Early Upadacitinib Response Predicts Long-Term Rheumatoid Arthritis Outcomes

Patients with RA who had an early response to upadacitinib were more likely to achieve disease activity targets with long-term treatment.

Patients with rheumatoid arthritis (RA) with a poor early response to upadacitinib may not achieve disease activity targets with long-term therapy, according to research results presented at the American College of Rheumatology (ACR) Convergence 2022, held from November 10 to 14, in Philadelphia, Pennsylvania.

Researchers conducted a post-hoc analysis using data from 2 phase 3 trials (SELECT-BEYOND and SELECT-CHOICE) to identify early predictors of long-term upadacitinib treatment response. Patients who received upadacitinib 15 mg once daily with an inadequate response or intolerance to at least 1 tumor necrosis factor (TNF) inhibitor were included in the analysis.

Early predictors of interest included at least a 6-point improvement in Clinical Disease Activity Index (CDAI) and at least a 1.2-point improvement in Disease Activity Score 28-joint count with C-reactive protein (DAS28-CRP) at weeks 4 and 12. Positive and negative predictive values were used to assess whether these improvements reliably predicted achievement of CDAI low disease activity (LDA; ≤10) or remission (≤2.8), along with the percentage of patients achieving DAS28-CRP of 3.2 or lesser and less than 2.6, at weeks 24 and 48, respectively.

The analysis included 140 patients from the SELECT-BEYOND cohort and 258 patients from the SELECT-CHOICE cohort.

Therefore, these patients may benefit from therapy adjustment, consistent with treat-to-target recommendations.

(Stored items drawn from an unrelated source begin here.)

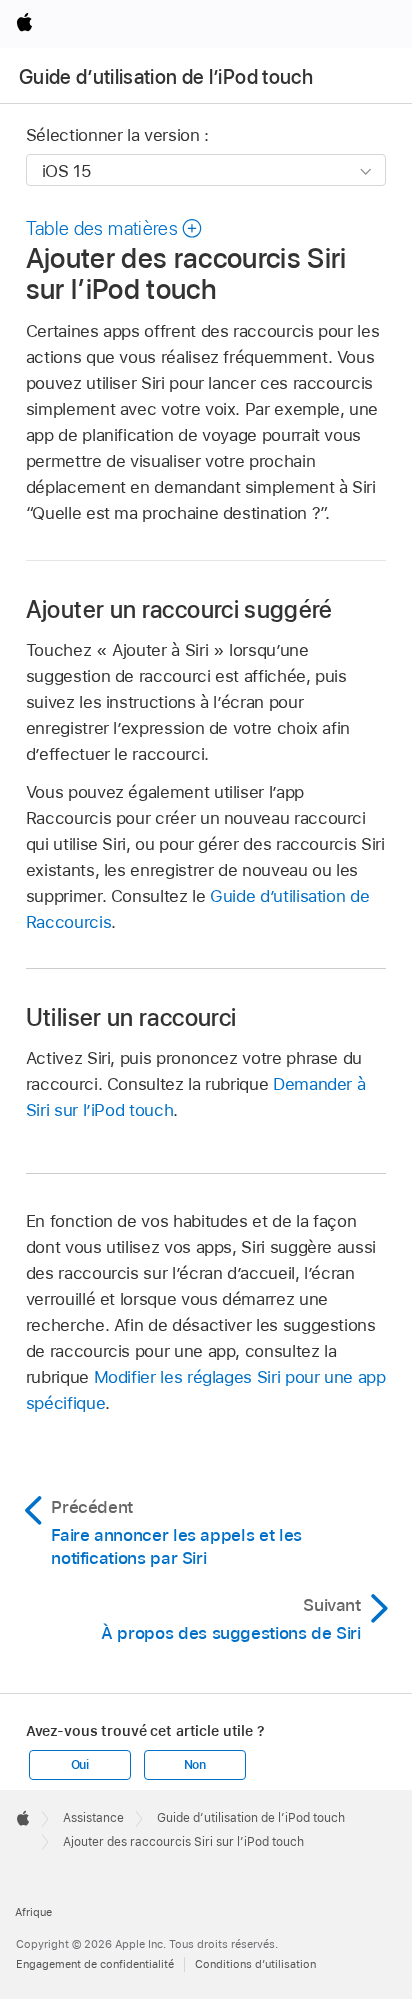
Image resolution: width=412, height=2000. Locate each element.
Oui (80, 1765)
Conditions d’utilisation (255, 1964)
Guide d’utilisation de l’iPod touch (166, 77)
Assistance (93, 1818)
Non (195, 1765)
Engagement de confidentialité (95, 1964)
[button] (115, 228)
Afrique (33, 1912)
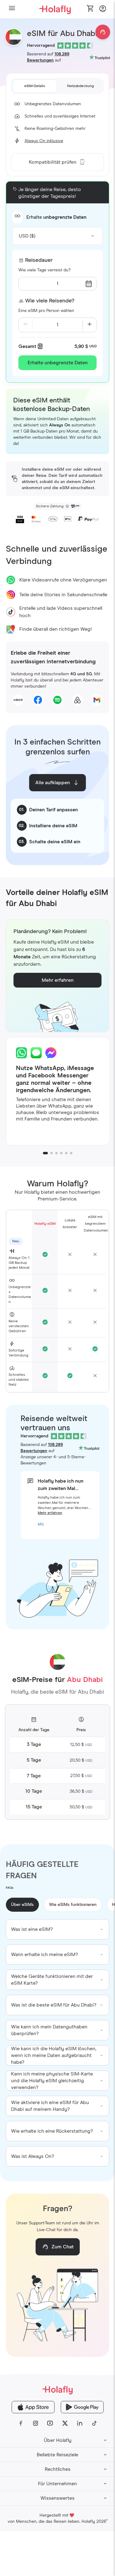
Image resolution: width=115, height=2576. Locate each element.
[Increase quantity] (89, 325)
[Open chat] (102, 32)
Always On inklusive (44, 141)
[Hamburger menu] (12, 9)
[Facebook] (21, 2423)
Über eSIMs (22, 1905)
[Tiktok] (94, 2423)
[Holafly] (57, 2389)
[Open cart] (90, 9)
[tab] (34, 86)
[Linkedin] (79, 2423)
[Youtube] (50, 2423)
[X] (65, 2423)
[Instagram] (35, 2423)
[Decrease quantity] (25, 325)
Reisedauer (39, 260)
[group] (57, 1929)
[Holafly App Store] (33, 2407)
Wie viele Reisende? (49, 301)
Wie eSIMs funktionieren (73, 1905)
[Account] (103, 10)
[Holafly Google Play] (82, 2407)
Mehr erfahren (50, 1513)
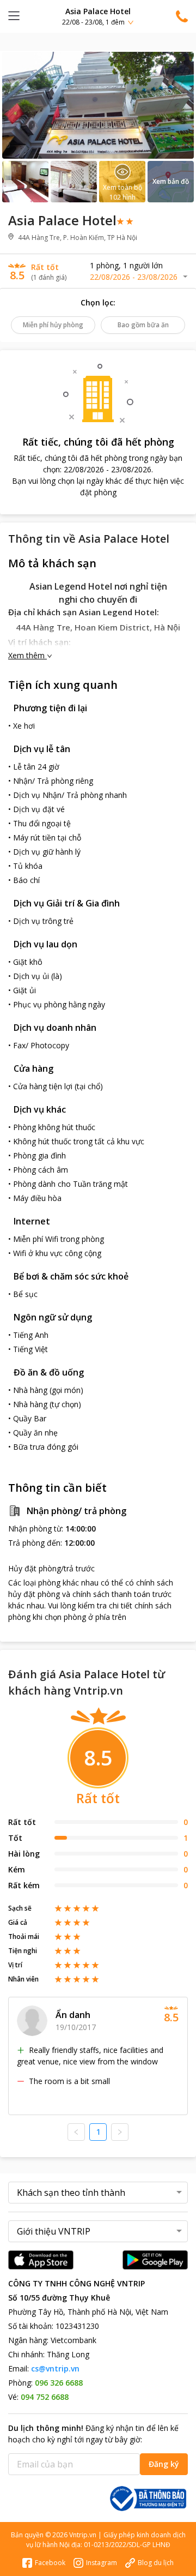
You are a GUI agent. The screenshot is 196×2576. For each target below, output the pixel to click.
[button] (98, 16)
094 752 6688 (45, 2397)
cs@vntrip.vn (55, 2368)
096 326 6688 (59, 2382)
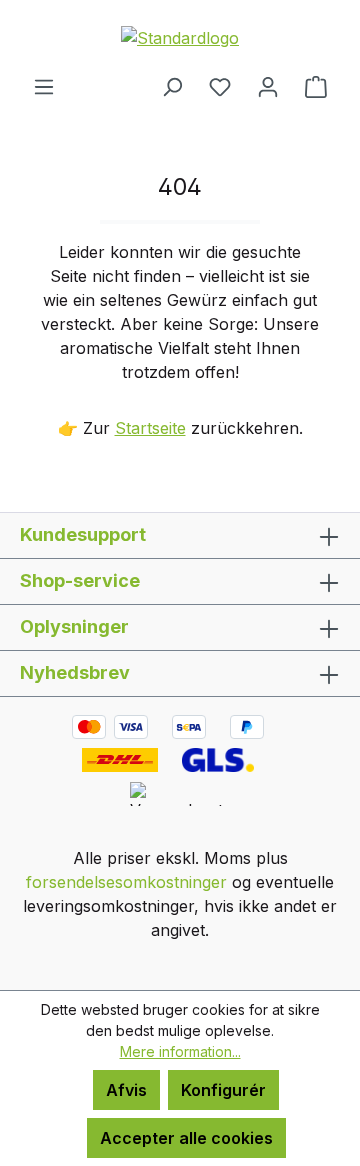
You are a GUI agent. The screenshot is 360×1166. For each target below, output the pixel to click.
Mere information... (180, 1051)
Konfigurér (223, 1090)
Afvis (126, 1090)
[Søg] (172, 86)
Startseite (150, 428)
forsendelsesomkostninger (126, 882)
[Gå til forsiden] (180, 37)
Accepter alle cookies (186, 1138)
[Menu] (44, 86)
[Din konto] (268, 86)
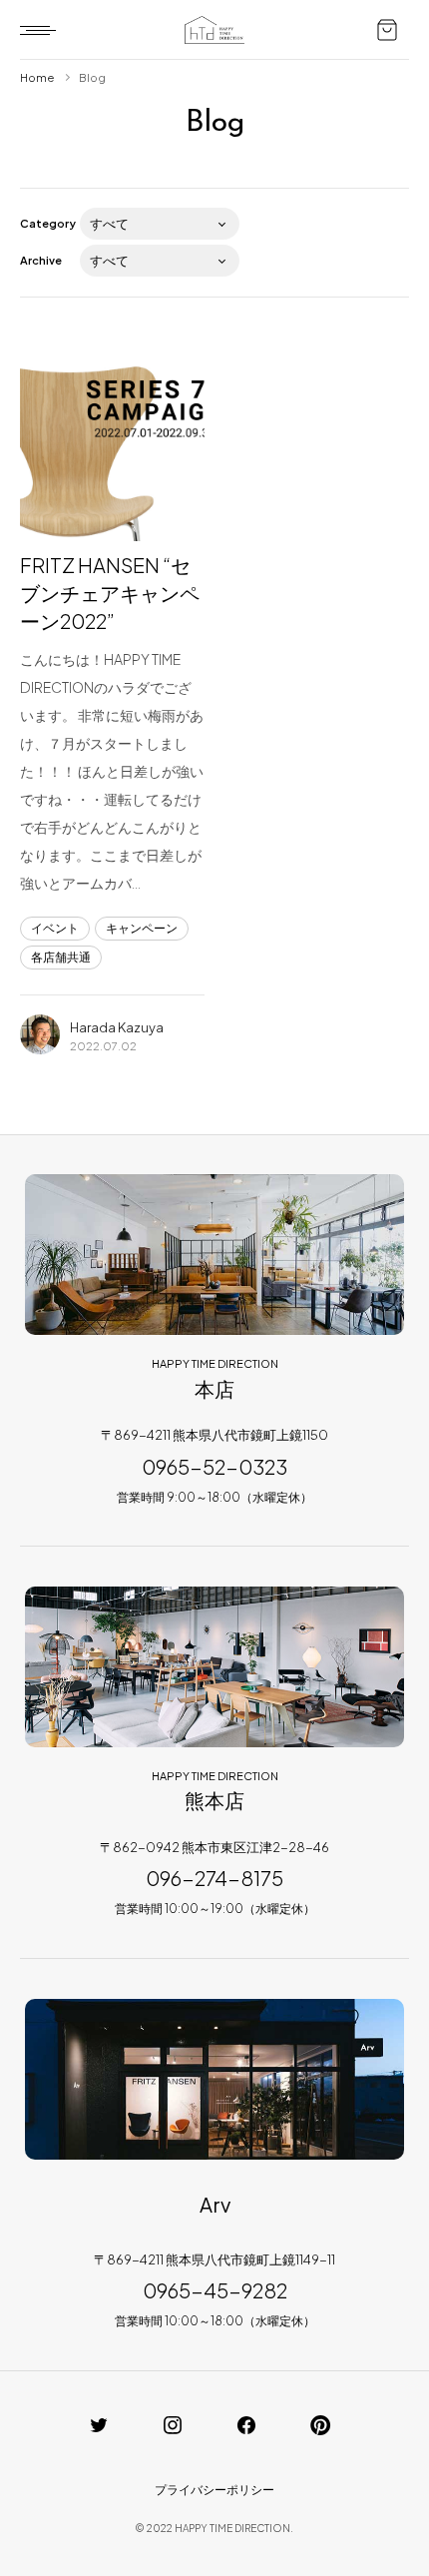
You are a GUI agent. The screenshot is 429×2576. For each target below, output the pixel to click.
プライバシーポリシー (214, 2489)
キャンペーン (142, 928)
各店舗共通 (61, 957)
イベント (55, 928)
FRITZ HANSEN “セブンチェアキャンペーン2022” (110, 592)
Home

At weeks 4 and 12 in the SELECT-BEYOND study, 31 (22%) and 14 (10%) patients, respectively, did not achieve at least a 6-point improvement in CDAI from baseline. Of these individuals, 9 (29%) and 2 (14%), respectively, achieved LDA and 1 (3%) and none of them, respectively, achieved remission at week 24. At week 48, 12 (39%) and 1 (7%) patient (s) without at least 6 CDAI improvement at weeks 4 and 12, respectively, achieved LDA, and 2 (6%) and none of them, respectively, achieved remission.

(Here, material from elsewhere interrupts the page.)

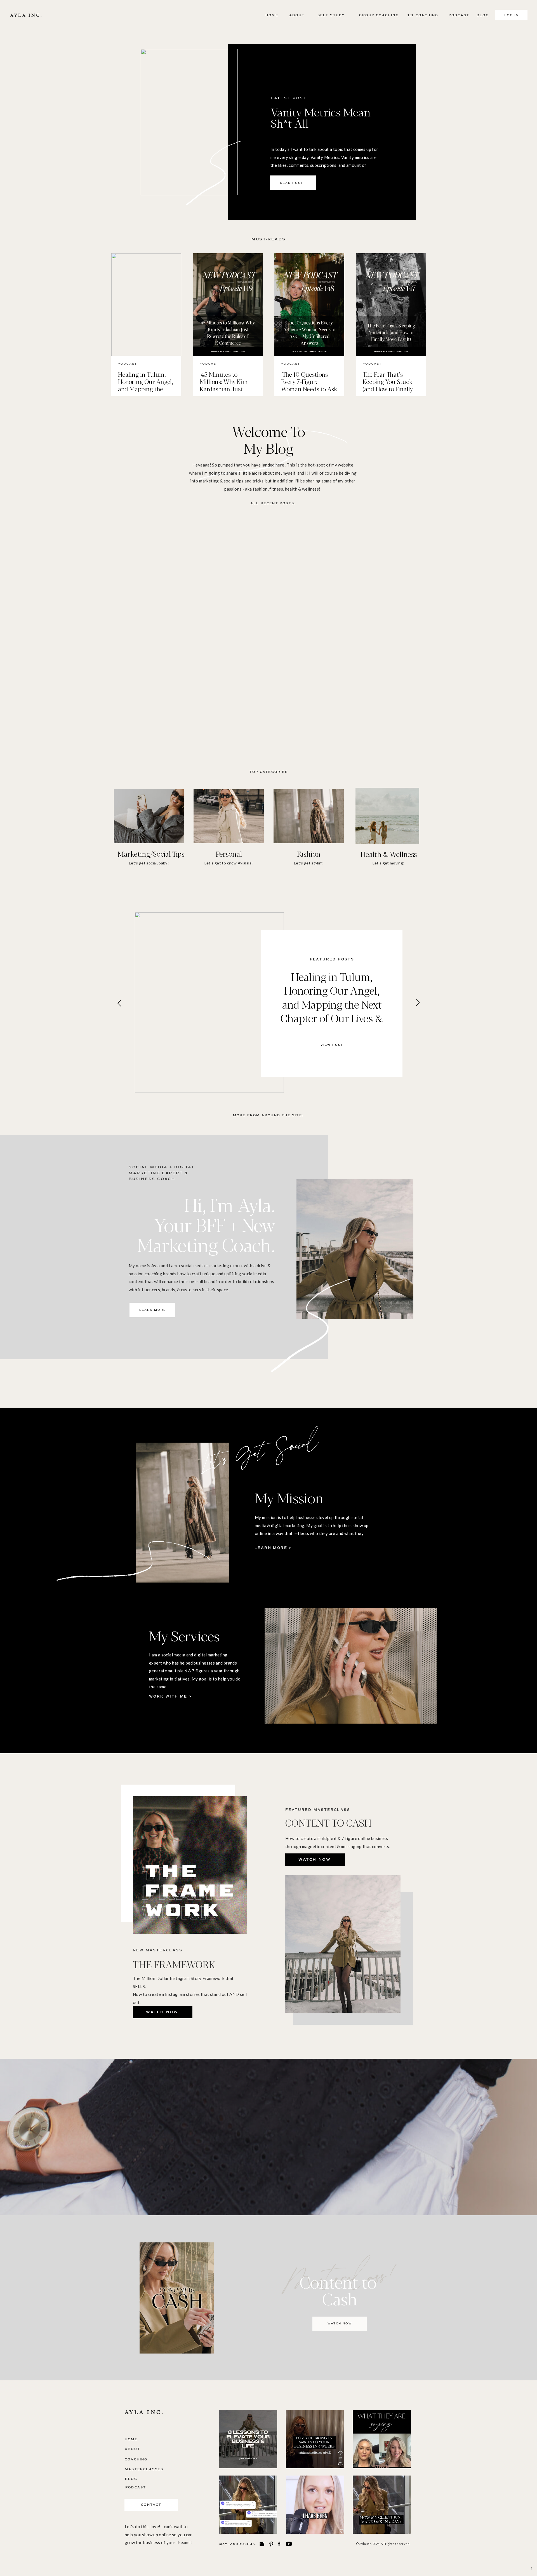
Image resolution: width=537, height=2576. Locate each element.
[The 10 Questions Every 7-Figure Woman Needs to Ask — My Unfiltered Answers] (309, 304)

Similar trends were observed in the SELECT-CHOICE cohort, with patients who did not demonstrate early CDAI improvement not achieving LDA or remission. In addition, early DAS28-CRP improvements from baseline were predictive of reaching DAS28-CRP targets at weeks 24 and 48.

The majority of patients receiving upadacitinib achieved early improvements in CDAI and DAS28-CRP scores; the remaining were unlikely to reach remission at weeks 24 and 48.

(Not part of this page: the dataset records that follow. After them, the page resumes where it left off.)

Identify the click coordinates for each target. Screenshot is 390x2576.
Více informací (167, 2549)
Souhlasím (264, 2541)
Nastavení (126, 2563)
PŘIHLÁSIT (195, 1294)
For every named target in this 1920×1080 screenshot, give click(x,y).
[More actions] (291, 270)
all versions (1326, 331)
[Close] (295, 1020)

Study authors concluded, “…these patients may benefit from therapy adjustment, consistent with treat-to-target recommendations.”

Disclosure: Several study authors declared affiliations with biotech, pharmaceutical, and/or device companies. Please see the original reference for a full list of authors’ disclosures. 


Charles-Schoeman C, Fleischmann R, hall S, et al. Association between short-term response to upadacitinib treatment and long-term clinical outcomes in patients with rheumatoid arthritis and prior inadequate response to tumor necrosis factor inhibitor therapy. Presented at: ACR Convergence 2022; November 10-14; Philadelphia, PA. Abstract #0287.